High school? Yes. Cut from the Raiders before the season started, Hilger, 26, had been biding his time working with the quarterbacks at El Segundo High School near Manhattan Beach. Last week, the Lions called. Hilger was happy. He might have been happier if they’d waited until he got over the jet lag.

“Wasn’t it strange throwing to players you didn’t even know?” someone asked.

“Well, yeah, it was. Sometimes, when we got back into the huddle, I didn’t know who to say ‘Good job’ to or who to say ‘You do this, or that.’ Sometimes I didn’t know who was catching the passes until they spun around and I saw the name on their jersey.”

Not that he had that many completions. These, after all, are the Lions. Hilger’s final numbers were 13-for-43, 186 yards, with one touchdown, one interception, a lot of bobbles and a fair share of balls that just sailed over everyone’s head. But hey. What do you expect for three days? A new system? New plays? Against the Chicago Bears? Do you know how tough that is? It would be like landing in Afghanistan and being asked to do somebody’s taxes.

“The play calling was the toughest part. Someone would run into the huddle and say, ‘East, Under Strong.’ And I’d say, ‘Uhhh . . . OK . . . East, it’s east, it’s under, let’s see, that means . . . right, it’s strong, it’s 872 wide, right, OK, and meanwhile the 30 second clock is going tick tick away. .
. .”

The Lions coaches tried to simplify things. They stuck with eight or nine basic plays. They abandoned signals from the sideline and sent in each play. Sometimes it worked. Sometimes it didn’t.

“I thought he did a real good job considering the circumstances,” said Pete Mandley, who caught three of Hilger’s passes, including a 56-yard heave and a seven-yard strike for the Lions’ only touchdown. “Every once in a while he’d call something and we’d have no idea what he was talking about. But we’d just tell him to call something else.”

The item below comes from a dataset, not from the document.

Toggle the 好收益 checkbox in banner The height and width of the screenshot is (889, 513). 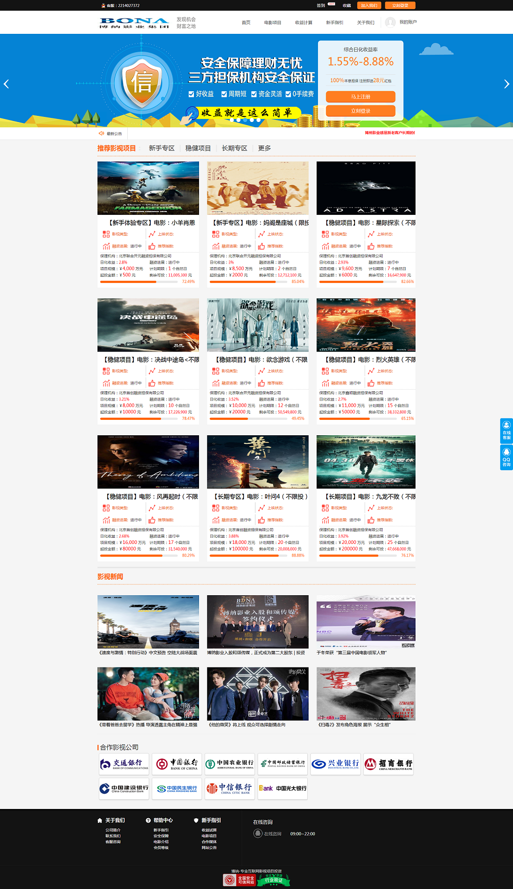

Hey. If they’d tried that with Chuck Long, they might have won a few games by now. A silver and blue lining

But such is the state of affairs with our NFL football team, funny and tragic at the same time. Even when they started to move Sunday, in the third quarter, their momentum was squashed when Steve Mott snapped the ball about 20 feet into midair. He thought Hilger was behind him. Which he was. Way behind him. In the shotgun formation. Ooops.

The Bears recovered.

And the Bears won. Easy. You wonder if they knew this was an away game, considering how many of the 64,526 Silverdome fans were rooting for Chicago. They could have been visitors from the Windy City. If so, they had damn good seats.

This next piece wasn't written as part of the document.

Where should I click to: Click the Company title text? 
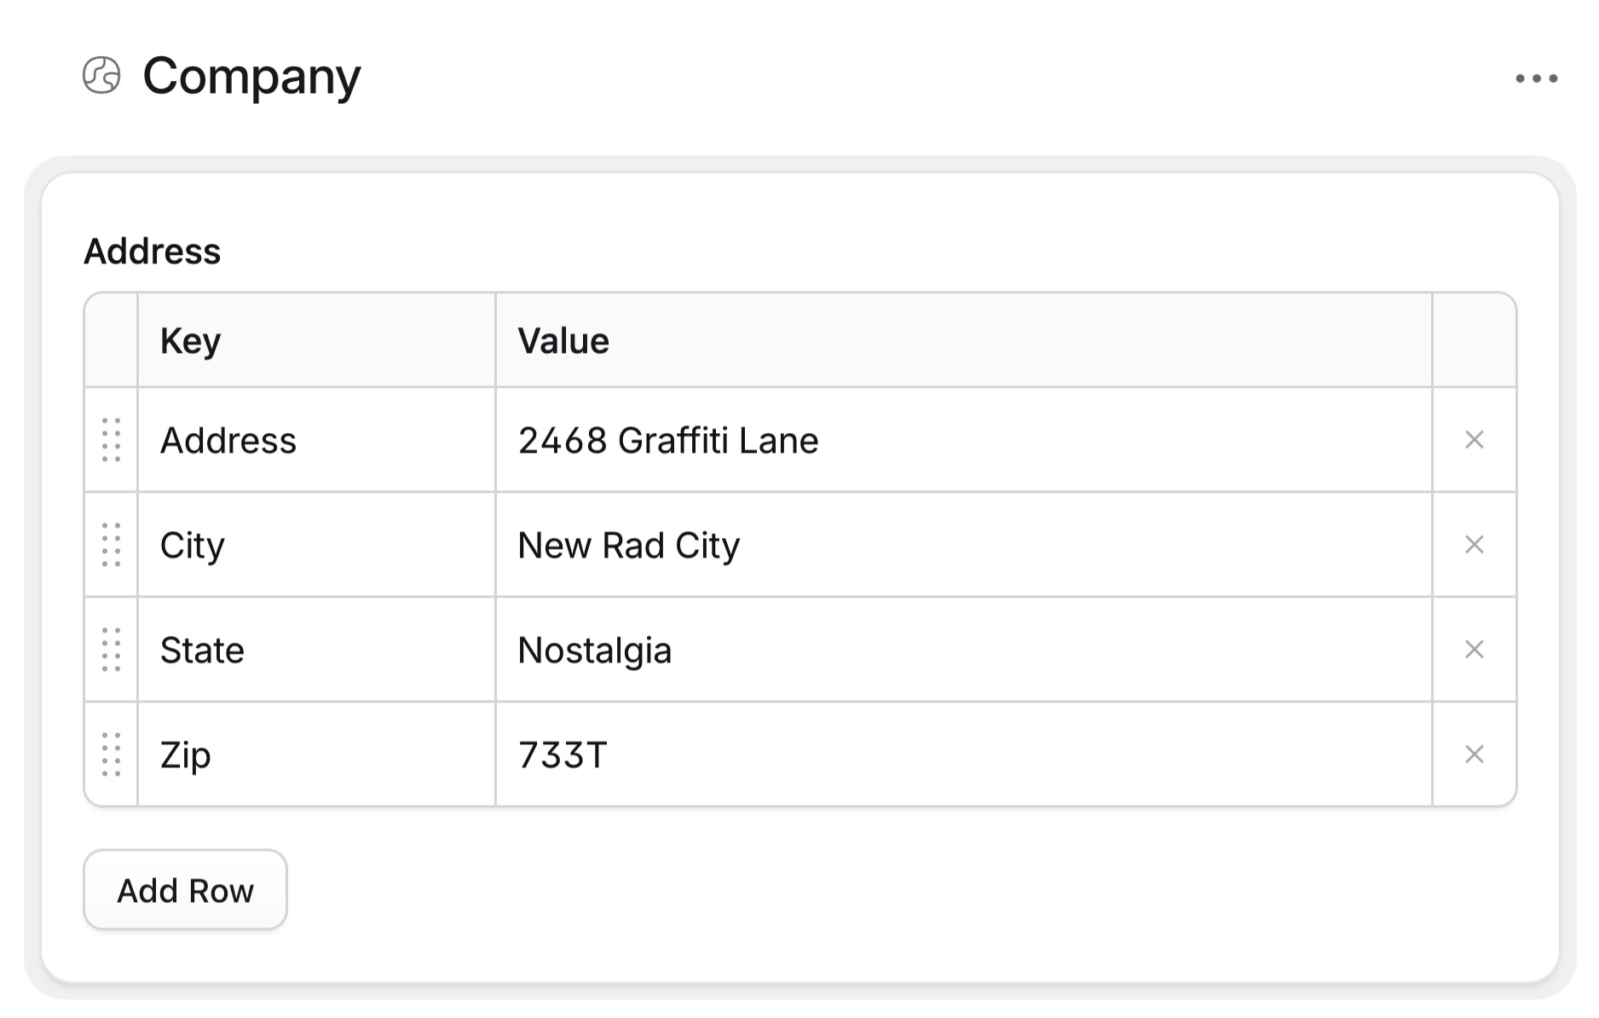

How disgusting. There were Bears banners and Bears costumes everywhere. Doesn’t the home team at least deserve a home crowd? At one point, Bears fans grew so loud that Hilger had to step back from scrimmage until they died down. In his own stadium? Can you believe it? “I have never played an away game at home before,” Hilger said.

Might as well get used to it. Sad? Ugly? We call it football. And face it: This quarterback situation is amusing, but the Lions are going nowhere once again. Their season is already a wash. They are 1-5, they play the Giants twice in the next three weeks and you can forget it.

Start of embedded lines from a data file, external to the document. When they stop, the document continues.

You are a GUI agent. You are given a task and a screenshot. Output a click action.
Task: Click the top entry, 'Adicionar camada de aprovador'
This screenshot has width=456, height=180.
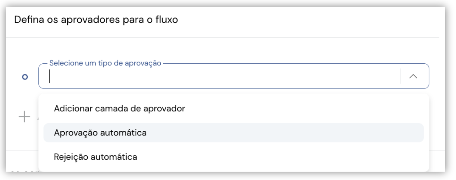click(x=120, y=109)
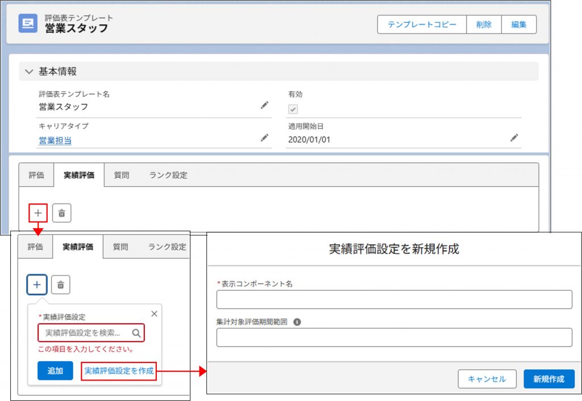Edit the 評価表テンプレート名 field via pencil icon
This screenshot has height=401, width=582.
[264, 105]
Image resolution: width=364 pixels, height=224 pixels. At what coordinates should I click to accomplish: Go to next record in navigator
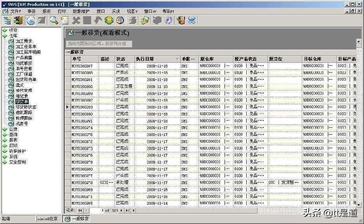(122, 210)
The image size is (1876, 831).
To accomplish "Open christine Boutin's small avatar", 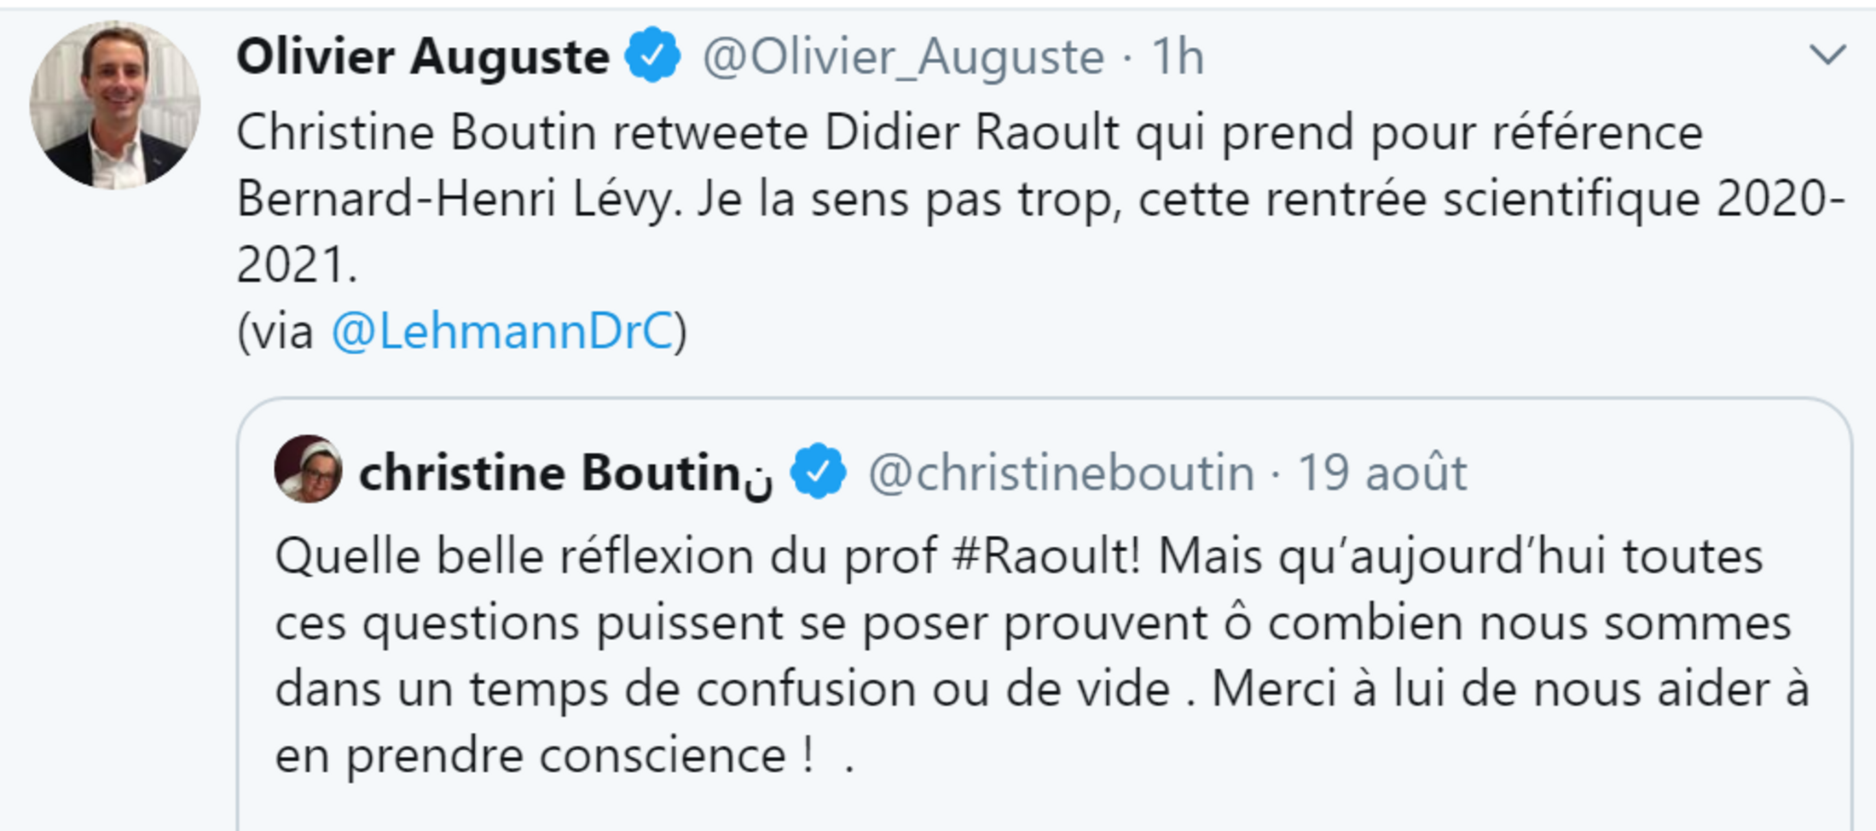I will coord(308,469).
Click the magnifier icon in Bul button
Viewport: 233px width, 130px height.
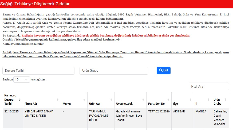tap(161, 71)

A bright spot? You want a bright spot? OK. I saw something in Hilger that is encouraging. When asked about his performance Sunday, he quickly said:

“A veteran quarterback should be able to step in and play a little better than I did today. I’d like to give a public apology to the people of Detroit.

One week with the Lions and he’s already apologizing.

The man is obviously a fast learner.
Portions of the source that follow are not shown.